Başkent’te beş ayda 3 büyük terör saldırısı meydana geldi.
Saldırılarda onlarca yurttaşımız yaşamını yitirdi. Bir o kadarı da yaralandı.
Yürekler bir kez daha yandı.
Masum yurttaşlarımız, evine gideceği otobüsü beklerken ya da otobüs içinde katlediler.
İnsanlığın kabul edebileceği bir şey değil.
Üzüntümüz büyük.
Ülkemizin kalbine, başkentine elini kolunu sallaya sallaya girip, üçüncü kez bomba yüklü araçla terör eylemi gerçekleştirildi.
Birinci ve ikincinin şoku atlatılamamışken, üstünden çok geçmeden üçüncü saldırı geldi.
Bu bir vahşet.
Peki, bunca saldırı niye önlenemiyor?
Niçin özgürlük ve güvenlik dengesi kaçırılıyor?
Paris saldırısı sonrası kenti ablukaya alan güvenlik tedbirleri Ankara‘da ya da diğer törer mağduru yerleşimlerde niye uygulanamıyor?
Hayatın olağan akışına müdahale etmeme adına kentlerimizi güvensiz mekanları döndürmeye niçin müsaade ediliyor?

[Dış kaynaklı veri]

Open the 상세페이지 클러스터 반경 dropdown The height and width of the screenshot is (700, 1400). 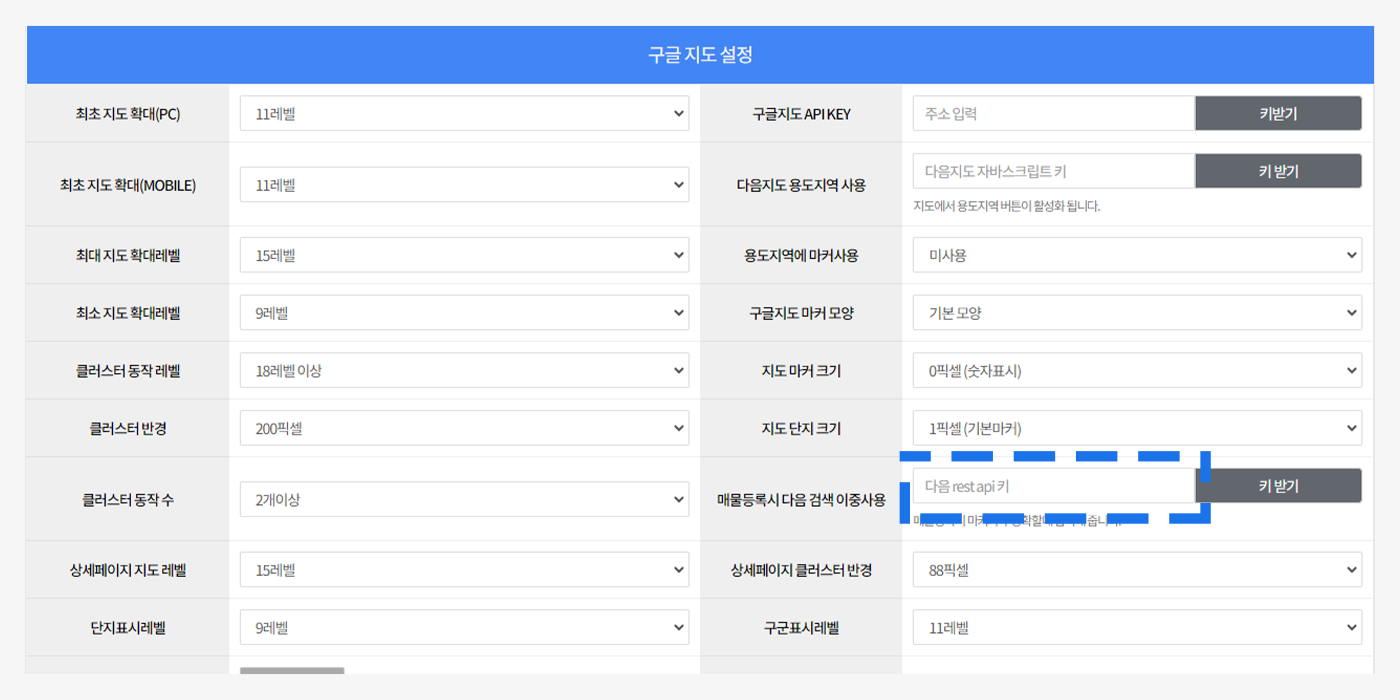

Soruları daha da çoğaltabilirsiniz.
Hatta, kimi sığ düşünceli ve müzmin hükümet karşıtları gibi kolaya kaçıp, her saldırı sonrası birilerini istifaya çağırabilirsiniz.
Peki istifa çözüm mü?
Değişecek sorumlu ve hükümetlerin yerine gelecekler, acaba bu ülkede bundan sonra hiç terör olayı meydana gelmeyeceğini garanti edebilirler mi?
Paris’te saldırılar sonrası herkes terörü kınadı. Ülke kenetlendi.
İnsanlar güvenlik güçlerini çağrılarına kulak verip günlerce sokağa çıkmadı.
Bütün ülkeler Fransa‘ya destek oldu.
Fransa’da muhalefet dahil hiç kimse birilerini istifaya çağırmadı.
Ülkemizde ise, hemen her benzeri olay karşısında sandıkta bu işi beceremeyenler, hükümeti istifaya davet ederek kendilerine koltuk açma derdindeler.
Sıkıysa, sandıkta becerseniz ya bu işi.
Terörün ırkı, dili, dini yok. Teröristi her zaman maşa olarak kullanacak birileri çıkıyor.
Türkiye, büyümenin, dünyaya başkaldırmanın, kararlarını kendi vermesinin, savunma araçlarındaki yerlilik oranını yüzde 60’ların üstüne çıkarmasının, 3 milyona yakın Suriyeliyi topraklarında barındırmasının, ‘dünya 5’ten büyüktür’ demesinin bedelini ödüyor.
Acımasızca ödetiyorlar.
Çünkü kullanacakları gözü dönmüş çok insan var.
Kimi yurtdışından kimi içimizden saldırdıkça saldırıyor.
Peki, bütün bunlara Türk halkı ve ülkemiz boyun eğecek mi?
Elbette eğemeyecek.
Başlıkta da vurguladığımız gibi, terör bu ülkeye asla diz çöktüremeyecek.
Birlik, beraberlik ve bütünlüğümüzden hiçbir şey koparamayacak.
Kardeşlik bağlarımızı sarsamayacak.
Bu ülkenin toprak bütünlüğüne, büyüklüğüne, azametine, gelişimine, kalkınmasına hazmedeyenler, silah alıp devlete kurşun sıkanlar, tıpkı Sur‘da, Silopi‘de, Cizre‘de olduğu gibi tek tek tespit edilip ya cehennemin dibine yollanacak ya da yakalanıp Türk adaletine teslim edilecekler.
Geçmişi imparatorluklara ev sahipliği yapmış bu toprakların bundan sonra daha da parçalanıp küçülmesine bu ülkenin çocukları kesinlikle izin vermeyecekler.
Ankara’da kaybettiğimiz yurttaşlarımıza yüce Allah‘tan rahmet, yaralılalara acil şifa, yakınlarına ve ulusumuza başsağlığı diliyoruz.
Ankara’ya çıkarma
Balkan Türkleri Göçmen ve Mülteci Dernekleri Fedrerasyonu başta olmak üzere konfederasyona bağlı dernek başkanları yarın terörü lanetlemek üzere Başkent‘e gidiyor.
BAL-GÖÇ Genel Başkanı Doç. Dr. Yüksel Özkan, dernekler, federasyon ve konfederasyon olarak 130 kişilik bir ekiple bugün Ankara‘ya gideceklerini ve Sağlık Bakanı Dr. Mehmet Müezzinoğlu ile görüşeceklerini anlattı.
Başkan Özkan, İçişleri Bakanı Efkan Ala‘yı da programının uygun olması durumunda ziyaret edip başsağlığı dileklerini ileteceklerini, burada bir kez daha terörü lanetleyeceklerini bildirdi.
Türkiye‘nin bugünlerde dayanışma ve kenetlenmeye çok ihtiyacı var.
Balkan STK’ları sıcağı sıcağına bunun öncülüğünü yapacak.